- _What this task involves_
Copy out the full set of records. Keep every word the same.

- _The records_

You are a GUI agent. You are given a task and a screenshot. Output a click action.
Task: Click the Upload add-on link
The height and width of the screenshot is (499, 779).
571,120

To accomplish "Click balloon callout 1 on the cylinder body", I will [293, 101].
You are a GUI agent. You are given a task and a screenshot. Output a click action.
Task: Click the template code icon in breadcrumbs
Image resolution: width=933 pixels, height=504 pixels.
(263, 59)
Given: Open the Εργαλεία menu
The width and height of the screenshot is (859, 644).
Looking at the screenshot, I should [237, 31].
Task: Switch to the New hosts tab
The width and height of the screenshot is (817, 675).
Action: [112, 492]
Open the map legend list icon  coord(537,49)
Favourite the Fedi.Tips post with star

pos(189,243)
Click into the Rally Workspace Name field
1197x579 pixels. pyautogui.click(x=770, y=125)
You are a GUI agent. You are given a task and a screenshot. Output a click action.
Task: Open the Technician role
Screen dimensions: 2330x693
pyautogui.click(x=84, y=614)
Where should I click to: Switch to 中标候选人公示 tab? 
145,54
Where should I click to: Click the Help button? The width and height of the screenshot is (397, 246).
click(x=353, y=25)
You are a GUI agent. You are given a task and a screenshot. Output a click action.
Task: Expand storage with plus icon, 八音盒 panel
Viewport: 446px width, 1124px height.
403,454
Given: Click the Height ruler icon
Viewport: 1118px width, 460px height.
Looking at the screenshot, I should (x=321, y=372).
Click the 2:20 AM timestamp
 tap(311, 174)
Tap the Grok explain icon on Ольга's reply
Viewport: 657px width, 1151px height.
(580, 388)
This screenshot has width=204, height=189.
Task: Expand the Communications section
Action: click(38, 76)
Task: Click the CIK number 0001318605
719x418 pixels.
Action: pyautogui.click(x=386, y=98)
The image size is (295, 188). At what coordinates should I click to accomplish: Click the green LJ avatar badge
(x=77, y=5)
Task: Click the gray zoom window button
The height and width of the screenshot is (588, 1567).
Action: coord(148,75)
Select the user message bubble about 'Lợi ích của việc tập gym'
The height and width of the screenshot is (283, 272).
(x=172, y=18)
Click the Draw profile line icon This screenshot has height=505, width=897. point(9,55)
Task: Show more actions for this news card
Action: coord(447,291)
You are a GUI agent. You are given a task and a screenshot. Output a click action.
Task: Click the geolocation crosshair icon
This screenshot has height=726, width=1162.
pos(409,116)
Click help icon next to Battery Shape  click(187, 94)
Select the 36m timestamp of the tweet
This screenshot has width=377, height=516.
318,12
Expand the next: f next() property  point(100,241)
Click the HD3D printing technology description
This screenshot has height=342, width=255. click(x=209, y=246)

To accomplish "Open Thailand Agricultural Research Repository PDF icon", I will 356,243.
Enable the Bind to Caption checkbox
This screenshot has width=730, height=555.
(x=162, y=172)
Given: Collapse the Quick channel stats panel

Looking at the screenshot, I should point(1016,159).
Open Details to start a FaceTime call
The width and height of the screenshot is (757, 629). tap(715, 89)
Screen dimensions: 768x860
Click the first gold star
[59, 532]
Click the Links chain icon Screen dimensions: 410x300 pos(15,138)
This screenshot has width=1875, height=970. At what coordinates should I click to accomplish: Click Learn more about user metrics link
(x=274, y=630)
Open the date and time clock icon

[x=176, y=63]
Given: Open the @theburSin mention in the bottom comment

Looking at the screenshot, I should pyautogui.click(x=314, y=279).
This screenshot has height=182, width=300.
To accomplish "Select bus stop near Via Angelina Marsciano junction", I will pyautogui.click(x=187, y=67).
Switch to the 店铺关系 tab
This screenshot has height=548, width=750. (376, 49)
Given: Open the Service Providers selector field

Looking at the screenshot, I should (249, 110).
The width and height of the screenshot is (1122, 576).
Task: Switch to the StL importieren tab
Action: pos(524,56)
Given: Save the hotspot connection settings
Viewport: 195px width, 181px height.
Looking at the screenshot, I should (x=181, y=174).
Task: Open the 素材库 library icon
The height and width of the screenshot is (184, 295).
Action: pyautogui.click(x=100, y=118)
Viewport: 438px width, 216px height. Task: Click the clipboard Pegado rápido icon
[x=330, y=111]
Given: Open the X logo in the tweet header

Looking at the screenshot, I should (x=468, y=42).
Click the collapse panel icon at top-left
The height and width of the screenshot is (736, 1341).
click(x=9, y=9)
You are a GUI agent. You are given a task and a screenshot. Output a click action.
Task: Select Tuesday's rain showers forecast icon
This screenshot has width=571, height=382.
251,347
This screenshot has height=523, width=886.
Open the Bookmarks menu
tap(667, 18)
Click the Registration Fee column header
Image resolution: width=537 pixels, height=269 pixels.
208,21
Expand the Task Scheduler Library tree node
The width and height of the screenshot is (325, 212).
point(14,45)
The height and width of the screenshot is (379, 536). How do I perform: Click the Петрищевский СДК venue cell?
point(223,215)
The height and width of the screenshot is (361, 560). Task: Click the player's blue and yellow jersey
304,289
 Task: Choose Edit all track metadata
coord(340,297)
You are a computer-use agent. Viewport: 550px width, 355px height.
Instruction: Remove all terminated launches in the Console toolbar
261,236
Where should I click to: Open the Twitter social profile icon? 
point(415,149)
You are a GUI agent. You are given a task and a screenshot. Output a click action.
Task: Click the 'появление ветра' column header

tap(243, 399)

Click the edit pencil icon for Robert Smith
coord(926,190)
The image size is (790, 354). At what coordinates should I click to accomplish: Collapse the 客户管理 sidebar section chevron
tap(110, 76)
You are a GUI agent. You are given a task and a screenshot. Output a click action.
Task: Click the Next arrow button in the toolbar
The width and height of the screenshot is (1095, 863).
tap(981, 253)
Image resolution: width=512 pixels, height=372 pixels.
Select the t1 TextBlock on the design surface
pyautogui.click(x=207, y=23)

- _Response_
You are a GUI agent. You are given a task and a screenshot. Output a click action.
Task: Click the Upload add-on link
The height and width of the screenshot is (499, 779).
571,120

To accomplish "Click balloon callout 1 on the cylinder body", I will [293, 101].
You are a GUI agent. You are given a task and a screenshot. Output a click action.
Task: Click the template code icon in breadcrumbs
Image resolution: width=933 pixels, height=504 pixels.
(263, 59)
Given: Open the Εργαλεία menu
The width and height of the screenshot is (859, 644).
Looking at the screenshot, I should [237, 31].
Task: Switch to the New hosts tab
The width and height of the screenshot is (817, 675).
Action: [112, 492]
Open the map legend list icon  coord(537,49)
Favourite the Fedi.Tips post with star

pos(189,243)
Click into the Rally Workspace Name field
1197x579 pixels. pyautogui.click(x=770, y=125)
You are a GUI agent. You are given a task and a screenshot. Output a click action.
Task: Open the Technician role
Screen dimensions: 2330x693
pyautogui.click(x=84, y=614)
Where should I click to: Switch to 中标候选人公示 tab? 
145,54
Where should I click to: Click the Help button? The width and height of the screenshot is (397, 246).
click(x=353, y=25)
You are a GUI agent. You are given a task and a screenshot. Output a click action.
Task: Expand storage with plus icon, 八音盒 panel
Viewport: 446px width, 1124px height.
403,454
Given: Click the Height ruler icon
Viewport: 1118px width, 460px height.
Looking at the screenshot, I should (x=321, y=372).
Click the 2:20 AM timestamp
 tap(311, 174)
Tap the Grok explain icon on Ольга's reply
Viewport: 657px width, 1151px height.
(580, 388)
This screenshot has width=204, height=189.
Task: Expand the Communications section
Action: click(38, 76)
Task: Click the CIK number 0001318605
719x418 pixels.
Action: pyautogui.click(x=386, y=98)
The image size is (295, 188). At what coordinates should I click to accomplish: Click the green LJ avatar badge
(x=77, y=5)
Task: Click the gray zoom window button
The height and width of the screenshot is (588, 1567).
Action: coord(148,75)
Select the user message bubble about 'Lợi ích của việc tập gym'
The height and width of the screenshot is (283, 272).
(x=172, y=18)
Click the Draw profile line icon This screenshot has height=505, width=897. point(9,55)
Task: Show more actions for this news card
Action: coord(447,291)
You are a GUI agent. You are given a task and a screenshot. Output a click action.
Task: Click the geolocation crosshair icon
This screenshot has height=726, width=1162.
pos(409,116)
Click help icon next to Battery Shape  click(187, 94)
Select the 36m timestamp of the tweet
This screenshot has width=377, height=516.
318,12
Expand the next: f next() property  point(100,241)
Click the HD3D printing technology description
This screenshot has height=342, width=255. click(x=209, y=246)

To accomplish "Open Thailand Agricultural Research Repository PDF icon", I will 356,243.
Enable the Bind to Caption checkbox
This screenshot has width=730, height=555.
(x=162, y=172)
Given: Collapse the Quick channel stats panel

Looking at the screenshot, I should point(1016,159).
Open Details to start a FaceTime call
The width and height of the screenshot is (757, 629). tap(715, 89)
Screen dimensions: 768x860
Click the first gold star
[59, 532]
Click the Links chain icon Screen dimensions: 410x300 pos(15,138)
This screenshot has width=1875, height=970. At what coordinates should I click to accomplish: Click Learn more about user metrics link
(x=274, y=630)
Open the date and time clock icon

[x=176, y=63]
Given: Open the @theburSin mention in the bottom comment

Looking at the screenshot, I should pyautogui.click(x=314, y=279).
This screenshot has height=182, width=300.
To accomplish "Select bus stop near Via Angelina Marsciano junction", I will pyautogui.click(x=187, y=67).
Switch to the 店铺关系 tab
This screenshot has height=548, width=750. (376, 49)
Given: Open the Service Providers selector field

Looking at the screenshot, I should (249, 110).
The width and height of the screenshot is (1122, 576).
Task: Switch to the StL importieren tab
Action: pos(524,56)
Given: Save the hotspot connection settings
Viewport: 195px width, 181px height.
Looking at the screenshot, I should (x=181, y=174).
Task: Open the 素材库 library icon
The height and width of the screenshot is (184, 295).
Action: pyautogui.click(x=100, y=118)
Viewport: 438px width, 216px height. Task: Click the clipboard Pegado rápido icon
[x=330, y=111]
Given: Open the X logo in the tweet header

Looking at the screenshot, I should (x=468, y=42).
Click the collapse panel icon at top-left
The height and width of the screenshot is (736, 1341).
click(x=9, y=9)
You are a GUI agent. You are given a task and a screenshot. Output a click action.
Task: Select Tuesday's rain showers forecast icon
This screenshot has width=571, height=382.
251,347
This screenshot has height=523, width=886.
Open the Bookmarks menu
tap(667, 18)
Click the Registration Fee column header
Image resolution: width=537 pixels, height=269 pixels.
208,21
Expand the Task Scheduler Library tree node
The width and height of the screenshot is (325, 212).
point(14,45)
The height and width of the screenshot is (379, 536). How do I perform: Click the Петрищевский СДК venue cell?
point(223,215)
The height and width of the screenshot is (361, 560). Task: Click the player's blue and yellow jersey
304,289
 Task: Choose Edit all track metadata
coord(340,297)
You are a computer-use agent. Viewport: 550px width, 355px height.
Instruction: Remove all terminated launches in the Console toolbar
261,236
Where should I click to: Open the Twitter social profile icon? 
point(415,149)
You are a GUI agent. You are given a task and a screenshot. Output a click action.
Task: Click the 'появление ветра' column header

tap(243, 399)

Click the edit pencil icon for Robert Smith
coord(926,190)
The image size is (790, 354). At what coordinates should I click to accomplish: Collapse the 客户管理 sidebar section chevron
tap(110, 76)
You are a GUI agent. You are given a task and a screenshot. Output a click action.
Task: Click the Next arrow button in the toolbar
The width and height of the screenshot is (1095, 863).
tap(981, 253)
Image resolution: width=512 pixels, height=372 pixels.
Select the t1 TextBlock on the design surface
pyautogui.click(x=207, y=23)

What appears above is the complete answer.